--- begin ---

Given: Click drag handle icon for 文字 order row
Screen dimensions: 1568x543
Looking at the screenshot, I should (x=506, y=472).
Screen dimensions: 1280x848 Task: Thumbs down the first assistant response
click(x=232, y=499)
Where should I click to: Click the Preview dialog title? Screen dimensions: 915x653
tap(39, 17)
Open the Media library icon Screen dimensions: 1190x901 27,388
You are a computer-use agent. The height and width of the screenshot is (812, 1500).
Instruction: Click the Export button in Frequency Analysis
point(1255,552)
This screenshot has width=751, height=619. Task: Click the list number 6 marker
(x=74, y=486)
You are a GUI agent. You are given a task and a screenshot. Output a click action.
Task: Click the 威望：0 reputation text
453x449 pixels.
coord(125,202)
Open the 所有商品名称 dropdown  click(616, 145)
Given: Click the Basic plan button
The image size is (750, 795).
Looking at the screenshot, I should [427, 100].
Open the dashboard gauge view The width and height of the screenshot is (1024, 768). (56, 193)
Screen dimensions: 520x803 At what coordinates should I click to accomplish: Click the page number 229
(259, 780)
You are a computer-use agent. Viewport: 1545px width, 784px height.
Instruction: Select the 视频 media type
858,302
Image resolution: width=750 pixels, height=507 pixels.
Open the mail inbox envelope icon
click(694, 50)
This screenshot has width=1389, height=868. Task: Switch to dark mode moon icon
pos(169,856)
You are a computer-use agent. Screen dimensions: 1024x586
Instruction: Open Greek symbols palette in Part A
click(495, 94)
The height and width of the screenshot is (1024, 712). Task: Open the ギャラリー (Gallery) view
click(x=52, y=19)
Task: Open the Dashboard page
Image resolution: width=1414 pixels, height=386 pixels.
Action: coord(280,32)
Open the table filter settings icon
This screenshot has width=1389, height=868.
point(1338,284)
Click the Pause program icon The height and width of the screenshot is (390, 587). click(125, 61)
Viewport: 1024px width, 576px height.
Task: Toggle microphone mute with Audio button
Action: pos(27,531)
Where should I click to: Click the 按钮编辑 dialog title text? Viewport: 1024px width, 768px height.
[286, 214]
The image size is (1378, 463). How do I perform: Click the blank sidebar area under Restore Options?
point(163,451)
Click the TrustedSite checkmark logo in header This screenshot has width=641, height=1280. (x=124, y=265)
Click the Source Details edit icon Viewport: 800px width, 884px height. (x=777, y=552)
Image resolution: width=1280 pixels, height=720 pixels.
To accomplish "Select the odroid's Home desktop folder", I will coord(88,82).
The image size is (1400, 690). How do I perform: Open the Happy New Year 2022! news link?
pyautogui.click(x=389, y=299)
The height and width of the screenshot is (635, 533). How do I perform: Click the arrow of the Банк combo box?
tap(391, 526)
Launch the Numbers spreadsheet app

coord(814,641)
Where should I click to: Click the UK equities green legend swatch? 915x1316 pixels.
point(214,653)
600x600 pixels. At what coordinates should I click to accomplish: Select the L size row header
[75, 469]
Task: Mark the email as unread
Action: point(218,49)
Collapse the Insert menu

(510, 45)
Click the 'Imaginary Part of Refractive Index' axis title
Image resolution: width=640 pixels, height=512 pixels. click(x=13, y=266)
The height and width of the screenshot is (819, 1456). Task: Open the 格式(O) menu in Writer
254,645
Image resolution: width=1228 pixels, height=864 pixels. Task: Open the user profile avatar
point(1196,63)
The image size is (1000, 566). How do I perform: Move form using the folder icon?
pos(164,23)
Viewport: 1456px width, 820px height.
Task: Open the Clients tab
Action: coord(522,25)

--- end ---

**SHORT EXERCISE**
Rewrite the entries between the lines holding "This screenshot has width=1389, height=868. Task: Switch" and "click(495, 94)", inclusive, substituting "panel" for "palette" and changing nothing else.

**RESULT**
This screenshot has width=1389, height=868. Task: Switch to dark mode moon icon
pos(169,856)
You are a computer-use agent. Screen dimensions: 1024x586
Instruction: Open Greek symbols panel in Part A
click(495, 94)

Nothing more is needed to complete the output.